Steven Schveighoffer schveiguy at yahoo.com
Mon Jun 3 21:25:26 PDT 2013


On Mon, 03 Jun 2013 23:38:12 -0400, Peter Williams  
<pwil3058 at bigpond.net.au> wrote:

> On 04/06/13 11:56, Steven Schveighoffer wrote:
>> On Mon, 03 Jun 2013 20:06:14 -0400, Peter Williams

>>> auto tmp = a[i + 1..$];
>>> a.length = i;
>>> a ~= tmp;
>>>
>>> would be more efficient?
>>
>> No, because that will also reallocate,
>
> Wouldn't the a.length = i prevent that?

No.  The runtime specifically will reallocate on this case.

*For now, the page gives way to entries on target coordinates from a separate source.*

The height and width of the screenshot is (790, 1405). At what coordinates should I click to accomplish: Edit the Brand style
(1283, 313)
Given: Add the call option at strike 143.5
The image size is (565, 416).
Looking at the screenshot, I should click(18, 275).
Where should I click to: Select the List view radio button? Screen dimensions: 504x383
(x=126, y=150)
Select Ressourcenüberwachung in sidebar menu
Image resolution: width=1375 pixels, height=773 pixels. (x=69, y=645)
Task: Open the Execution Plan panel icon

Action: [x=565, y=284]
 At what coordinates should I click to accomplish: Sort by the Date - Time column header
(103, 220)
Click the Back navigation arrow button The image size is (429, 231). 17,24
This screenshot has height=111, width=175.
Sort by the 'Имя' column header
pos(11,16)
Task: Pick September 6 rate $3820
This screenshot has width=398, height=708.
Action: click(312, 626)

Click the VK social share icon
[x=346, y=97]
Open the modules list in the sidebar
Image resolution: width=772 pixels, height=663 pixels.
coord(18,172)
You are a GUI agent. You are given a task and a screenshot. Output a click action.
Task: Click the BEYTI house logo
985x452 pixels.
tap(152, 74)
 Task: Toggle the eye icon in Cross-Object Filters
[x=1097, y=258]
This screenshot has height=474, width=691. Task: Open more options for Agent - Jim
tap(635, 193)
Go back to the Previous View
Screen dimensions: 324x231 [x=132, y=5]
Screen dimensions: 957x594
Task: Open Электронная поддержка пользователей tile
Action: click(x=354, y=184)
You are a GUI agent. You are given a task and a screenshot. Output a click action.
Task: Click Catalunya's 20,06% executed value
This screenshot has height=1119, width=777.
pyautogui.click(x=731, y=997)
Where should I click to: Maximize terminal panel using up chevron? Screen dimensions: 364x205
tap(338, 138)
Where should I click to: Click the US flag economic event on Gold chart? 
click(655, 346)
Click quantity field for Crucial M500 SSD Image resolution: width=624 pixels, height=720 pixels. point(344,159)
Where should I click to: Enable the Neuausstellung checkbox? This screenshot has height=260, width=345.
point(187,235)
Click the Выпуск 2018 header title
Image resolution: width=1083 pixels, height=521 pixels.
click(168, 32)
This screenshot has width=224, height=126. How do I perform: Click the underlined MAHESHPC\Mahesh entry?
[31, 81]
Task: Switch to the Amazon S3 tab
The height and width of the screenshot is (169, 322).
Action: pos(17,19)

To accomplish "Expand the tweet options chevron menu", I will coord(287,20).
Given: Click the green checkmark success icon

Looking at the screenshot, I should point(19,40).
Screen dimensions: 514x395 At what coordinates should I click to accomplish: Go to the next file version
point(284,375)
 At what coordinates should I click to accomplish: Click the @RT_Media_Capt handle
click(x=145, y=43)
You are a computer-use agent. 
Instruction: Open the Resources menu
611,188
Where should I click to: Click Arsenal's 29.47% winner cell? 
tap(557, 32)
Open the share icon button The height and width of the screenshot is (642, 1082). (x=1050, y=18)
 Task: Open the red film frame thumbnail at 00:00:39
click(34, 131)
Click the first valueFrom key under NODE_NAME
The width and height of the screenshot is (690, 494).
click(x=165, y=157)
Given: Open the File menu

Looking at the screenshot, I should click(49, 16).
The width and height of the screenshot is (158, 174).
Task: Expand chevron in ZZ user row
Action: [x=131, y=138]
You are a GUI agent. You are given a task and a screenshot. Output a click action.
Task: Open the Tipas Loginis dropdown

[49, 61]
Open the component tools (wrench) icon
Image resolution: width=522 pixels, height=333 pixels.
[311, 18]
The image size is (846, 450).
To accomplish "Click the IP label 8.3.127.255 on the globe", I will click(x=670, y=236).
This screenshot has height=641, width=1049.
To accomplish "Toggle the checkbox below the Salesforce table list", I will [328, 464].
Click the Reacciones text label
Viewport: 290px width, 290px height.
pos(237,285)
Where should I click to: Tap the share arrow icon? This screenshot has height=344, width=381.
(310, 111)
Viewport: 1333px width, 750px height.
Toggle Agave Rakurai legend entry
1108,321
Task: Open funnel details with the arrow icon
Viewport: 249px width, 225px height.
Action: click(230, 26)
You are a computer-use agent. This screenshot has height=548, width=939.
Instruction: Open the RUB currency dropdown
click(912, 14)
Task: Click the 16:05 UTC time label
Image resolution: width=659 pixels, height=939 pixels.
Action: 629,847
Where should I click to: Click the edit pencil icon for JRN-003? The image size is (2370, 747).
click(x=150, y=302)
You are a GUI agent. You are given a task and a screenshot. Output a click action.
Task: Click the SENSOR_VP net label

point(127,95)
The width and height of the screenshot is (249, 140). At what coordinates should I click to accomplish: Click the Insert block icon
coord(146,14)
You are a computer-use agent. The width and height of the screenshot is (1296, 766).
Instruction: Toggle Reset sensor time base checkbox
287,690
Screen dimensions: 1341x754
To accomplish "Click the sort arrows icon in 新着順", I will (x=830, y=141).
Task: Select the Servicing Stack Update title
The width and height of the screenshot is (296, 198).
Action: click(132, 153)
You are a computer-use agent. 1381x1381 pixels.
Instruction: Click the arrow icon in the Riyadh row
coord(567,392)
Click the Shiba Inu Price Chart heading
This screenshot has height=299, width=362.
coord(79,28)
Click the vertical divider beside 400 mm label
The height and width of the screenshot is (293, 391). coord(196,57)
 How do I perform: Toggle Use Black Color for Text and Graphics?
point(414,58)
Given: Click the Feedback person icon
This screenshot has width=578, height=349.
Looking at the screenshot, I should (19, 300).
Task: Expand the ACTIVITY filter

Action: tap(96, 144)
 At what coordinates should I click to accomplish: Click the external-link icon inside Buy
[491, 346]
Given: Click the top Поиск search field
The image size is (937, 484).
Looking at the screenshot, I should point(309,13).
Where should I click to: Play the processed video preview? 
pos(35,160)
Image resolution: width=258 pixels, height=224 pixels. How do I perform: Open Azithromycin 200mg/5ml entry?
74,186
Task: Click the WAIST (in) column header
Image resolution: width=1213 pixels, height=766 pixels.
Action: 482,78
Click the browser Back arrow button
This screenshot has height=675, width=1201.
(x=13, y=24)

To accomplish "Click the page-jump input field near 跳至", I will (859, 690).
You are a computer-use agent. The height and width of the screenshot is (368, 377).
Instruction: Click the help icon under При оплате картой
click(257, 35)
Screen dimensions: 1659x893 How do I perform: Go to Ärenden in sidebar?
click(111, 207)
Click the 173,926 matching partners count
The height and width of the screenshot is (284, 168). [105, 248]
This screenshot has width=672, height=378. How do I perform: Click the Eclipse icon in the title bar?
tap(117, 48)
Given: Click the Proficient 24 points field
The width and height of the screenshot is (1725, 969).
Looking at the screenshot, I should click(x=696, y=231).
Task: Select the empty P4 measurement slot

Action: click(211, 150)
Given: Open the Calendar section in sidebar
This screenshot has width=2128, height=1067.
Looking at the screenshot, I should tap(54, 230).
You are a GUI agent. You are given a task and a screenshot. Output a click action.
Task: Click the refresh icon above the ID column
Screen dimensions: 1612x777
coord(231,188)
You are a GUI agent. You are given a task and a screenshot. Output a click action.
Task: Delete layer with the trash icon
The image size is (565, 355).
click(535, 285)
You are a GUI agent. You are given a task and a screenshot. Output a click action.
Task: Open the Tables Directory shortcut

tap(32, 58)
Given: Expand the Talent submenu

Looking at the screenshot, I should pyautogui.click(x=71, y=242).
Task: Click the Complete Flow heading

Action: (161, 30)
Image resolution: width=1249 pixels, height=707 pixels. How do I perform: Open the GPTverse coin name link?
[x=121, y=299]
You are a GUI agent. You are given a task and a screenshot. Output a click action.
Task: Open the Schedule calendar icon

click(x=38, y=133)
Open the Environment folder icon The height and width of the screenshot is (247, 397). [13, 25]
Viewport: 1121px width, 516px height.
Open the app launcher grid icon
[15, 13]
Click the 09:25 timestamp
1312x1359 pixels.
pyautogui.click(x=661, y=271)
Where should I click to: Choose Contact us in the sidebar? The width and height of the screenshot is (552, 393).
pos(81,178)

It does not know that tmp is never going to be used again, nor does it  
know that there aren't any other references to the data past i.  It MUST  
reallocate to avoid stomping (in fact, prior to my changes it DID  
overwrite).

Case in point, if it didn't reallocate, the above would be copying tmp  
over itself, offset by one!

The runtime expects that when it is appending data, it is doing so into  
space that is currently unused.  You can use assumeSafeAppend to tell it  
"the data after this is unused", but then it better be unused :)  In your  
case, you are using it (via tmp), so that doesn't work.

>> For some reason, D doesn't support overlapping moves,
>
> Probably because there's some instances where it would be a disaster and  
> explaining all the cases where you can and can't becomes too difficult  
> so it's just easier to say no to all cases.

No, memmove is valid C code and supports overlapping writes.  It's not as  
optimized as memcpy, which does not.

But I don't know exactly what the difference is.  A simple check at the  
beginning can determine which mode to use, memmove should devolve to  
memcpy if there is no overlap.  And in some cases, the compiler  
specifically knows whether there is overlap at compile time.